Extension de l’empreinte géographique
L’empreinte géographique de ces installations s’étend considérablement. Les projets dont l’achèvement est prévu entre 2026 et 2028 devraient être situés en moyenne à 175 kilomètres des grandes villes, ce qui représente une forte augmentation par rapport à la moyenne de 46 kilomètres observée pour les projets livrés entre 2022 et 2025.
Cette transition est mise en évidence par le fait que les développements « greenfield » représentent désormais 39 pour cent du futur portefeuille de projets, tandis que les projets en centre-ville ont chuté de 13 pour cent à seulement 5 pour cent.
La demande en énergie pour l’IA
La migration est principalement alimentée par les besoins des centres de formation en IA, qui nécessitent d’énormes quantités d’électricité et d’eau pour leurs systèmes de refroidissement. Selon Assad Noori de JLL, la disponibilité de l’électricité est devenue le principal facteur déterminant dans le choix d’un site, plutôt que la proximité du consommateur final.
Contraintes dans les pôles traditionnels
Si les pôles traditionnels tels que Dublin, Paris, Londres, Francfort et Amsterdam restent essentiels pour répondre à la demande des entreprises, ils sont de plus en plus freinés par les réglementations d’urbanisme, la pénurie de terrains et la saturation du réseau électrique.

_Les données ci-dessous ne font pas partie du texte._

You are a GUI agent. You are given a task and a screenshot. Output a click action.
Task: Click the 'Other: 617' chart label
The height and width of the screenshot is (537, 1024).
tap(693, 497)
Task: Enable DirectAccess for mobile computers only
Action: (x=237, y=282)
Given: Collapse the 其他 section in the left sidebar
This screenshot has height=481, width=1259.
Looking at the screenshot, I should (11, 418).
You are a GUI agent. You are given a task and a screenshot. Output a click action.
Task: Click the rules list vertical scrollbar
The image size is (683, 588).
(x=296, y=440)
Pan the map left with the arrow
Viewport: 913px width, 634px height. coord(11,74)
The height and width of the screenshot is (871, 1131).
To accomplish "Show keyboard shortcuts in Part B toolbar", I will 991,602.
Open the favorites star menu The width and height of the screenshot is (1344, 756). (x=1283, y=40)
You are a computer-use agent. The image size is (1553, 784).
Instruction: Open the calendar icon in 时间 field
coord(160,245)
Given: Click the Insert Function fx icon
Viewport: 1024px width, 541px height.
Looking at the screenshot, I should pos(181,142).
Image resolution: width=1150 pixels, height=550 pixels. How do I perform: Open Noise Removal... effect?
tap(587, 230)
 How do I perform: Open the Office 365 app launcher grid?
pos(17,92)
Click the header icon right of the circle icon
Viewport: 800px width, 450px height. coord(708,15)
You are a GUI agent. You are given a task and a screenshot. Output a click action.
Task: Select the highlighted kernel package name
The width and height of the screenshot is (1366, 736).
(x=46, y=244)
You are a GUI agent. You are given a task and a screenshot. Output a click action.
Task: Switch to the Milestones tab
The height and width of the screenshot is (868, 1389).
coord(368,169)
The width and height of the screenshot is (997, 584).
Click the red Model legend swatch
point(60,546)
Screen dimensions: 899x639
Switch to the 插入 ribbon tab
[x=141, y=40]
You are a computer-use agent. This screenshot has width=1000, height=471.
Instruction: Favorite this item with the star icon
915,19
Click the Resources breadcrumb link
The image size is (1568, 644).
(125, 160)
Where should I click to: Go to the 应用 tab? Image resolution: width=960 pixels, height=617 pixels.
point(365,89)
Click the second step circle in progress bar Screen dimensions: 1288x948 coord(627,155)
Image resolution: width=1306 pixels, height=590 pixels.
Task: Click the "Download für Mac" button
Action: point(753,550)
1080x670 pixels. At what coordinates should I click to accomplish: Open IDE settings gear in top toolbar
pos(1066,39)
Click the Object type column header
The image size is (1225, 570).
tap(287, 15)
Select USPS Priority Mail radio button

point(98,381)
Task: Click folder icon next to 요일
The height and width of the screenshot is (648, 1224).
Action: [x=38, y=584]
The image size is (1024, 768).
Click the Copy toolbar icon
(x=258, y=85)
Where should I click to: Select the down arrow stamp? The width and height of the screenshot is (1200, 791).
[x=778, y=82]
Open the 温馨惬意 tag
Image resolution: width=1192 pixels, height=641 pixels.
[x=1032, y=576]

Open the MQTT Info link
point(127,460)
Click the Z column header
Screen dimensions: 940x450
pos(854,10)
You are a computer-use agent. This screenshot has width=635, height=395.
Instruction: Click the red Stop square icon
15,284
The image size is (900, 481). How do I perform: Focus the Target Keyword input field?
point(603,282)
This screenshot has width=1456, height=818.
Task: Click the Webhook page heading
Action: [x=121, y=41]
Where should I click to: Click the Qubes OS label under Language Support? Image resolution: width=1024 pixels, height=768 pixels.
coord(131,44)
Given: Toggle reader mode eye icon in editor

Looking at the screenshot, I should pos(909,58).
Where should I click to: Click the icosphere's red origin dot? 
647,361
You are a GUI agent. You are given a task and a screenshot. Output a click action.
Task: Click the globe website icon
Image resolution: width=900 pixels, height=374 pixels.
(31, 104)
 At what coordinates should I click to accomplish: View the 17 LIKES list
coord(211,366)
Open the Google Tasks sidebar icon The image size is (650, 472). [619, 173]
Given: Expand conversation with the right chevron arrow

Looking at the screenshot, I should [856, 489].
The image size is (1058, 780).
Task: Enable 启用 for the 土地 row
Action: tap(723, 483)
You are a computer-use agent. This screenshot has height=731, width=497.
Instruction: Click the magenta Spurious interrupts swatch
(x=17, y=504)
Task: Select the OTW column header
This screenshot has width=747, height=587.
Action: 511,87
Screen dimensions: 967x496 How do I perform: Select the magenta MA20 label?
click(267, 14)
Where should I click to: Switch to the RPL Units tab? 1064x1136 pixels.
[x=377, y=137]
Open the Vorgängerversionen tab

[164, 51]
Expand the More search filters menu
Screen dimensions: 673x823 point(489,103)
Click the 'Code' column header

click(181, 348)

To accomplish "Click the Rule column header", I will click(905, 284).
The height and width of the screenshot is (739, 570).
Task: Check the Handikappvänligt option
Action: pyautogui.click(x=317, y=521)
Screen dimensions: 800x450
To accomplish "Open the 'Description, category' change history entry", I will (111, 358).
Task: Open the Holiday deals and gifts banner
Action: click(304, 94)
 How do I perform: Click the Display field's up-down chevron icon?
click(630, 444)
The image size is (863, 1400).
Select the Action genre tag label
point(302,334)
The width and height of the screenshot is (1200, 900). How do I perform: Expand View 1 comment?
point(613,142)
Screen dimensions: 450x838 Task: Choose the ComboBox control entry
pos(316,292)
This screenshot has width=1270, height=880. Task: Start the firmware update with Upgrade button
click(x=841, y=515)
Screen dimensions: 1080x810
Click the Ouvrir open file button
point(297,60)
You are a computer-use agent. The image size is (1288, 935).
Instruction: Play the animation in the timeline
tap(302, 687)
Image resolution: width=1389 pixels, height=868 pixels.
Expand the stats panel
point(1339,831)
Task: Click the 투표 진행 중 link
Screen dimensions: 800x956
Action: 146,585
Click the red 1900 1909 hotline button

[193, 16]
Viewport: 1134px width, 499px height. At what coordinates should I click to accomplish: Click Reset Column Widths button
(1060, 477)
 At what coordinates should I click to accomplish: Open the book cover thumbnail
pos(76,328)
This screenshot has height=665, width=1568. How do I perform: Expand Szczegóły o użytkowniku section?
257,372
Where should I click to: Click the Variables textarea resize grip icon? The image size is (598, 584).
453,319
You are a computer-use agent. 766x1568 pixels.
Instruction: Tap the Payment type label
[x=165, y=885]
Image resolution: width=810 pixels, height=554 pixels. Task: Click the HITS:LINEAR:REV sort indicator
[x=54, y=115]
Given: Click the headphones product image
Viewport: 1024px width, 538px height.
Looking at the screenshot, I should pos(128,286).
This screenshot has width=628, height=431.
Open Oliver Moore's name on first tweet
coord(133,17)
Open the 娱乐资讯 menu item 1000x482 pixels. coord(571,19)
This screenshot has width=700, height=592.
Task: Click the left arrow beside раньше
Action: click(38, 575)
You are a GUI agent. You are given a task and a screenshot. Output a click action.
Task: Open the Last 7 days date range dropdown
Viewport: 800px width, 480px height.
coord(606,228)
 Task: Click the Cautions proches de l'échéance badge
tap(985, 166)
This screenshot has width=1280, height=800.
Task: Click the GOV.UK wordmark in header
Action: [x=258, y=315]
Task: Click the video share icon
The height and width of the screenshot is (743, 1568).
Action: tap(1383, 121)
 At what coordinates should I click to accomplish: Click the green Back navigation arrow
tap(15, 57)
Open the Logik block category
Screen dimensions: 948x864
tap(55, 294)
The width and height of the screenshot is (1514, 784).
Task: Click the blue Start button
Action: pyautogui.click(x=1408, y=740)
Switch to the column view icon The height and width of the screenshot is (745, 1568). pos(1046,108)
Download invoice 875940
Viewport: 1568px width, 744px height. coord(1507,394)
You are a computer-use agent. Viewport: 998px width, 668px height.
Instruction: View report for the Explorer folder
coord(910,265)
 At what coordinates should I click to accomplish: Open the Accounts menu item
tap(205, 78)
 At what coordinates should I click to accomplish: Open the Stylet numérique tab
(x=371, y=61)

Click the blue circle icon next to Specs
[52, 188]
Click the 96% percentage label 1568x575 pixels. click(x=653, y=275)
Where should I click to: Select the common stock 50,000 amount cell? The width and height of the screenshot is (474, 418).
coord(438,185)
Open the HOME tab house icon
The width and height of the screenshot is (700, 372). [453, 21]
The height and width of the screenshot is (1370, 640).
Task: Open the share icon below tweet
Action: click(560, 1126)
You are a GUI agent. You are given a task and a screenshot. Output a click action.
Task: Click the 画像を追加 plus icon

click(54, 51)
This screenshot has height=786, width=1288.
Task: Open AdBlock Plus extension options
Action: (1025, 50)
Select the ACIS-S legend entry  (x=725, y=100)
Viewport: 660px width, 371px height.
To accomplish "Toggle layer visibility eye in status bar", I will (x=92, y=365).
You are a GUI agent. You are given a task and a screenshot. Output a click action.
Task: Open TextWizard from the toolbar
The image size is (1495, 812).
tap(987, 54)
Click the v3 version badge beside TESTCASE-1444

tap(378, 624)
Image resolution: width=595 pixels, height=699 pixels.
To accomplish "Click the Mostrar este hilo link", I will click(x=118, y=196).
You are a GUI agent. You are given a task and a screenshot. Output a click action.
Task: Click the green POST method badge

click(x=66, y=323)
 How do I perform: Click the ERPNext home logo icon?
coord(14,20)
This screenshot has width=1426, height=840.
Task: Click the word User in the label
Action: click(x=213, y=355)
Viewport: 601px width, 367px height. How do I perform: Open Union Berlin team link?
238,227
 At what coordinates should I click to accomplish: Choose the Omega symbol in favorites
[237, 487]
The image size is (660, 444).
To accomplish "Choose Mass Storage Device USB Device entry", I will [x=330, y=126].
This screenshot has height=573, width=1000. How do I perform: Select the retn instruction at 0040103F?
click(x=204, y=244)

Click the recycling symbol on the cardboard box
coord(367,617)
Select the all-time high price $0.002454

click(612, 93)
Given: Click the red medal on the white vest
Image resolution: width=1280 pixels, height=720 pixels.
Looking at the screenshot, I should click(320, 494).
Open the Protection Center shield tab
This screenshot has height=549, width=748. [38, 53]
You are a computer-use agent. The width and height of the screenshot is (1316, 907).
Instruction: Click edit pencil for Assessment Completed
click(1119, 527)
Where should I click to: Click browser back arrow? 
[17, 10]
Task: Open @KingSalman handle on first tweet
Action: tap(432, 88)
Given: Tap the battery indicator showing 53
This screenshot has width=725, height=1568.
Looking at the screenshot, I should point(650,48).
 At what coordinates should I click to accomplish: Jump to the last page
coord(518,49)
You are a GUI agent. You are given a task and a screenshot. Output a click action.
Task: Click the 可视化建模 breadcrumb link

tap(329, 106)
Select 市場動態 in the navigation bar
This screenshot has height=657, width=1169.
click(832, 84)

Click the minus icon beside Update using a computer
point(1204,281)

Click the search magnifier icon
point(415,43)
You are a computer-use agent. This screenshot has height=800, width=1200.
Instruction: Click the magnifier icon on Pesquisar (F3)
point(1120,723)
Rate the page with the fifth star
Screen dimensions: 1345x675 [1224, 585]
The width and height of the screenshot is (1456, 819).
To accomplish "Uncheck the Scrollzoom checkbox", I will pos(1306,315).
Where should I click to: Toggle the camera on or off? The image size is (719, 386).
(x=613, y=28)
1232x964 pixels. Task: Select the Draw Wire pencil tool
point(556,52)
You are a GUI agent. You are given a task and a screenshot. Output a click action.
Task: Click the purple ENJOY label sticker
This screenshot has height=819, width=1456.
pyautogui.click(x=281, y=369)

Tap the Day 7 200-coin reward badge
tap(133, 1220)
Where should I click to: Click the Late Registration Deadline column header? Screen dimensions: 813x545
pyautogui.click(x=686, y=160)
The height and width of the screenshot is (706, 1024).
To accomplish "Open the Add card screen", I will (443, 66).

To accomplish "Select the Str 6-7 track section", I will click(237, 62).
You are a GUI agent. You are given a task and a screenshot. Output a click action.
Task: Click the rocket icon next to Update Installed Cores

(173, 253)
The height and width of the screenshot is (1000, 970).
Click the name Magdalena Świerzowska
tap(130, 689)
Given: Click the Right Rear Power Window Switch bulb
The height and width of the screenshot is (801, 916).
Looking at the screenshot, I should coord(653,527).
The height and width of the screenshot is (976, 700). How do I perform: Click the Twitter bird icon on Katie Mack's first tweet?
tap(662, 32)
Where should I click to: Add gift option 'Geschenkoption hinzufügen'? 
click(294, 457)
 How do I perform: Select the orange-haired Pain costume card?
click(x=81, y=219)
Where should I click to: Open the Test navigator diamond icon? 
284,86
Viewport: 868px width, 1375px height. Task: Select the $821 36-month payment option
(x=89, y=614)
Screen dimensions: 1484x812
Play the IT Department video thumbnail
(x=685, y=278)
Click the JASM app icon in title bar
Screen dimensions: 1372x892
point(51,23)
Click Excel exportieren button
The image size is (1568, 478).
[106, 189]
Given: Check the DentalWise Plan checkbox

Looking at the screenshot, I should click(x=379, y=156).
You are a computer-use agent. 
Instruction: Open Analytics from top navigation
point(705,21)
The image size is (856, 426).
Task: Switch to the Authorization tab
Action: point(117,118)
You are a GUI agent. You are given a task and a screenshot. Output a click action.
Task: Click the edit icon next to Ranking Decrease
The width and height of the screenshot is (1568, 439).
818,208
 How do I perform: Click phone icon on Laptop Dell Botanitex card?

Les données de DC Byte confirment cette tendance, soulignant que sur les neuf centres d’une capacité de l’ordre du gigawatt proposés en Europe, un seul est situé à proximité d’une grande ville, les autres étant répartis dans des régions telles que le nord de la Suède et les zones rurales d’Espagne.
Les enjeux économiques de la délocalisation
L’intérêt financier d’une délocalisation est évident. Les terrains raccordés au réseau électrique sur les marchés primaires coûtent en moyenne 2,36 millions d’euros par mégawatt de charge informatique, Amsterdam et Londres étant les villes les plus chères.
En revanche, les villes secondaires comme Varsovie et Milan affichent un coût moyen de 978 000 euros, tandis que les sites tertiaires comme Bordeaux peuvent descendre jusqu’à 200 000 euros.
Les experts de Savills soulignent que dans des villes comme Londres, la combinaison des infrastructures numériques existantes et de la concurrence sur le marché immobilier a poussé les prix à des niveaux insoutenables, rendant l’expansion à distance indispensable.